OpenAI has confidentially filed an S-1 with the SEC, following Anthropic's June 1st filing. Here's what that means and why it matters for AI business owners.

OpenAI announced on Monday that it has confidentially submitted a Form S-1 with the US Securities and Exchange Commission, marking a formal early step toward an initial public offering. The move follows rival Anthropic, which made the same filing on June 1st and currently holds the title of world's most valuable startup based on its most recent fundraising round. Key details from OpenAI's filing, including executive compensation, risk factors, and full financials, remain private for now.
OpenAI filed a confidential Form S-1 with the SEC on Monday. This is the standard first step a company takes when it wants to go public but is not yet ready to disclose everything. The confidential route allows OpenAI to work through regulatory review before making the filing public.

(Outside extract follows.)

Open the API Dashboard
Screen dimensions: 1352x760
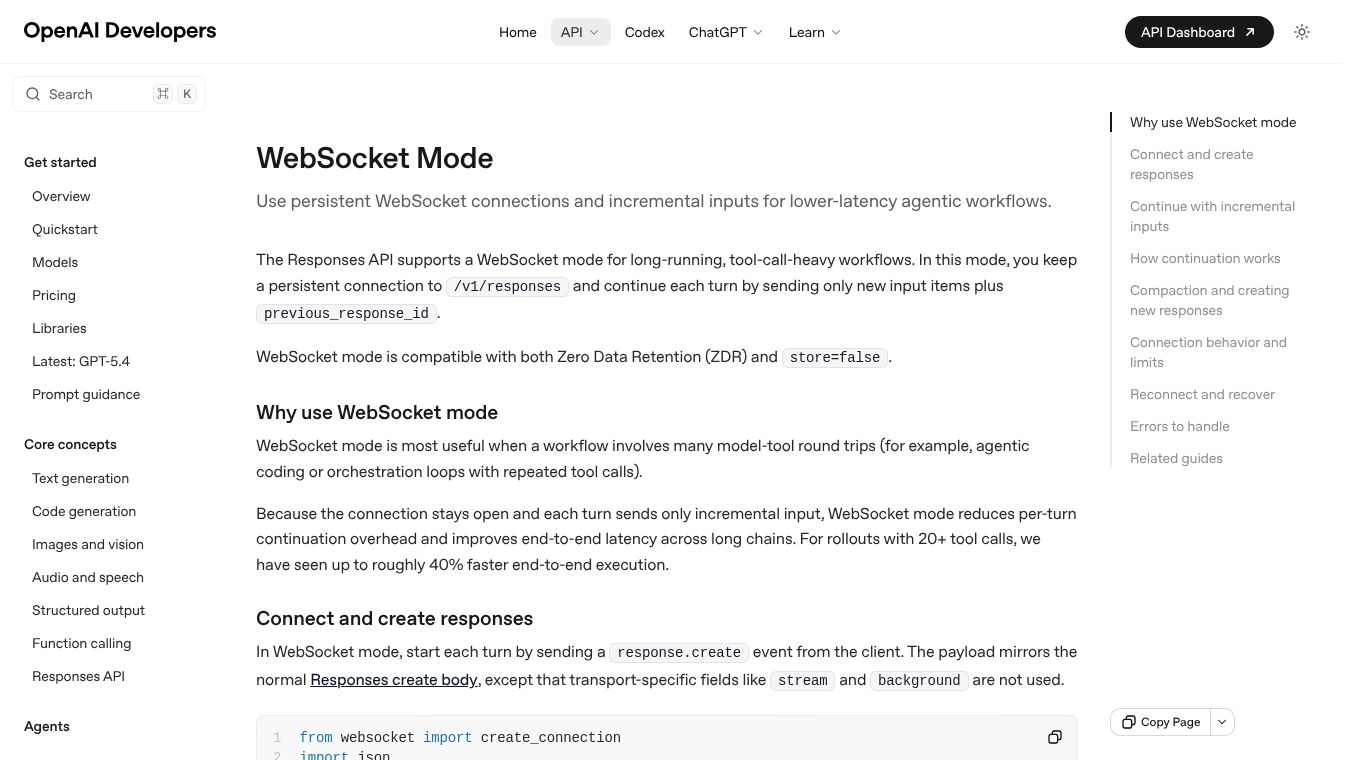tap(1198, 32)
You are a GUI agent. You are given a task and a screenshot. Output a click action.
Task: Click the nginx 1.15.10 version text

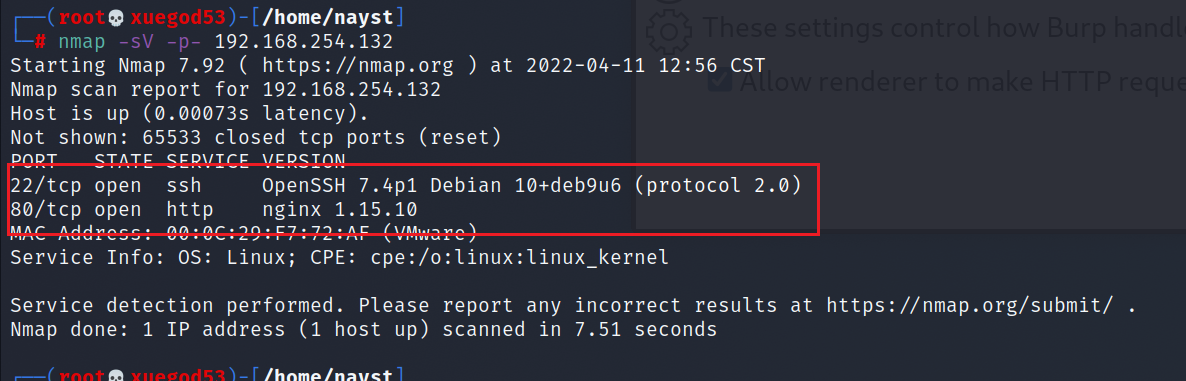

Because it is confidential, the details most relevant to outside observers are still locked away. That includes executive pay figures, a full breakdown of financials, and the risk disclosures that often tell you the most about a business.
Anthropic submitted its own confidential S-1 on June 1st, ahead of OpenAI. According to The Verge, Anthropic is currently being referred to as the world’s most valuable startup based on the valuation implied by its most recent funding round.
Two of the most prominent AI companies in the world are now both in the IPO pipeline. That is not just a financial milestone. It signals that both companies believe the public markets are ready for AI-native businesses at this scale, and that their internal financials can withstand the scrutiny that comes with being a public company.
For the broader AI industry, this is a maturity marker. Confidential S-1 filings are not announcements of a final IPO date or price. They are the beginning of a longer process that still involves SEC review, a public filing, a roadshow, and pricing. A lot can still change.
For business owners and operators using OpenAI or Anthropic tools, the practical question is whether going public changes how these companies prioritize product development. Public companies face quarterly earnings pressure. That can mean faster feature releases to hit revenue targets, or it can mean cutting research that does not convert to near-term revenue.
The confidential S-1 is a real step, but it tells us almost nothing concrete yet. No valuation, no revenue figure, no date. The actual S-1, once public, will be the document worth reading carefully.
What is worth noting now is the competitive framing. OpenAI and Anthropic have been racing each other on model releases, pricing, and now IPO timing. That race dynamic tends to benefit customers in the short term as both companies push to ship and grow. But post-IPO, both will answer to public shareholders, and that changes incentives in ways that are hard to predict.
If you are building products or workflows on top of either platform, watch the public S-1 filings when they arrive. The risk factors section, in particular, will tell you exactly what each company considers a threat to its own business. That is genuinely useful intelligence for anyone relying on these APIs.
Right now, nothing urgent. But set a reminder to read both S-1 filings when they go public. Focus on three sections: revenue and growth numbers, the risk factors, and any discussion of API pricing or enterprise strategy. Those sections will tell you more about the future of these tools than any press release will.